The company also keeps financial data about the users as they buy Rufus Rants merchandise through an online platform, including t-shirts and branded stress relief toys, okay? I know this is really important when you come back and look at whether or not your tasks were successful.

So what data might you have had access to? Cause these slides are important.

So what about data storage then? Well, currently some staff have permanent desks with PCs and others share desks using laptops, which they also take home and to the offices, to their advertising clients.

So basically they're able to, with these laptops, they're able to keep them as a hot desk so they can put them in the workplace, but they also take them home and they also might take them elsewhere as well, okay? Users are allowed to plug in any devices into the USB ports.

The company currently has a central server on-site, which houses most business critical company files such as the website, human resources information and financial information.

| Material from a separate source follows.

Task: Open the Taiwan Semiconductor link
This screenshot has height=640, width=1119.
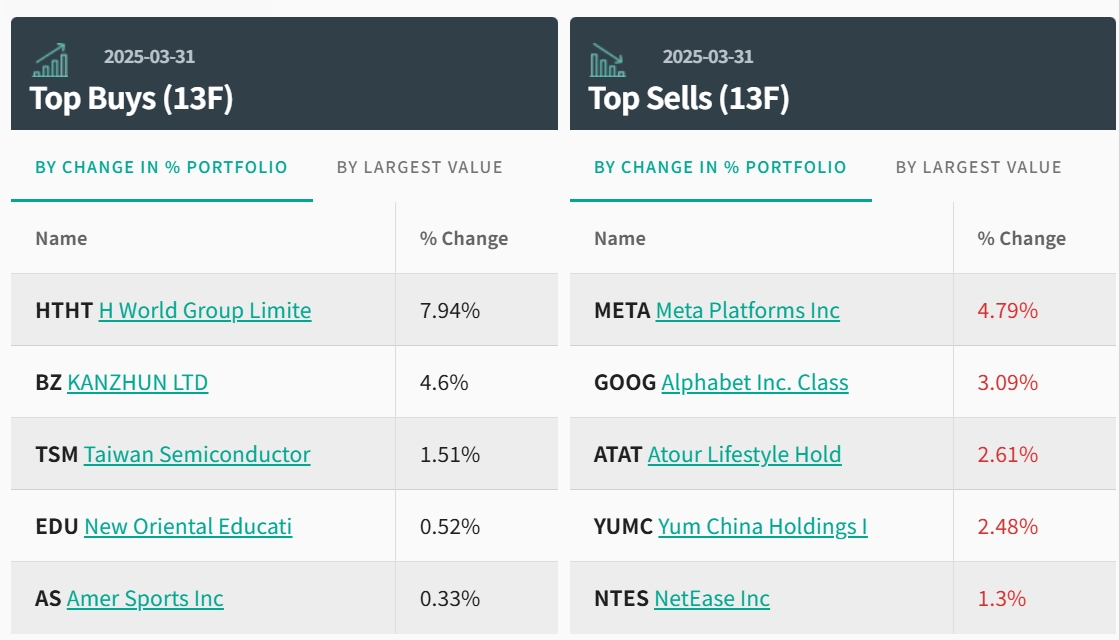Action: pos(197,455)
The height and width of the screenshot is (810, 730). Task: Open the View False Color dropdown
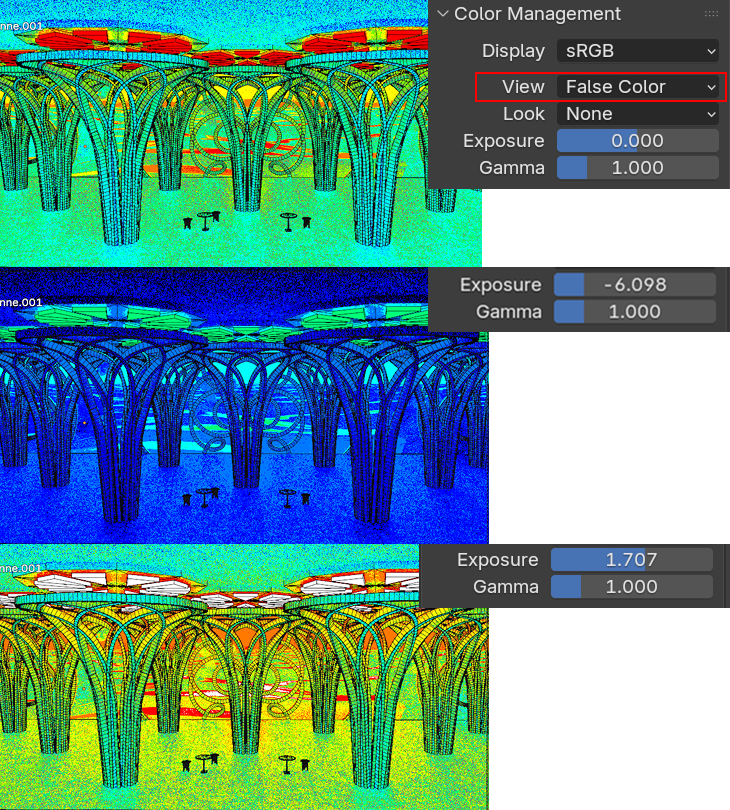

And staff email is cloud stored through Gmail, okay? So everything else is hosted locally on-site, but it's only that emails that are stored on the cloud.

So let's move on to software security now.

So the company has firewalls and it uses antivirus software, okay? The IT department systems patches in a kind of haphazard way and the directors are unaware of the needs of plan properly to manage incoming upcoming threats.

So what do you think it means by they instal patches haphazardly? I suppose it means maybe when they remember, so they might occasionally just say, Oh, we've got to check to see whether or not there's any patches available.

Yeah.

There are, so we'll just do that, okay? And maybe in a month's time they might check again or maybe even two weeks or maybe the next day.

I suppose that's what we mean by haphazardly.

Okay, so now we know about the physical security in place.

We know about the software security in place.

We know about the data that they have, what I'd like you to do is go to task four on your worksheet.

And I'd like to write a report for the Rufus Rants company.

Now that you've done these tests and you know more about the organisation, you now should have a better understanding what data that your test might have exposed, okay? And what can be done about it.

So write this report and recommend some things that they might be able to do, okay? So pause the video now and then have a go at writing that report and then un-pause when you're done.

Okay, so that's all for this lesson, and I really hope that you've enjoyed this lesson about actually conducting a penetration test on an organisation.

It might hopefully open your eyes as well about the fact that people do actually have this as a career path, as a choice that they can actually do, to actually deliberately hack into people's systems, but do it ethically and for the common good.

Do it for the good of an organisation to stop unethical hackers actually being able to cause some real world damage, okay? So I hope you've enjoyed it and if you'd like to share your work with us, I would love to read some of your reports or see the work that you've been doing.

If you'd like to do that, please ask your parent or carer to share your work on Instagram, Facebook, or Twitter, tagging @OakNational and using the hashtag #learnwithOak.

Okay, so that's all for lesson six.

I'm looking forward to seeing you in lesson seven, which is our final lesson for this unit.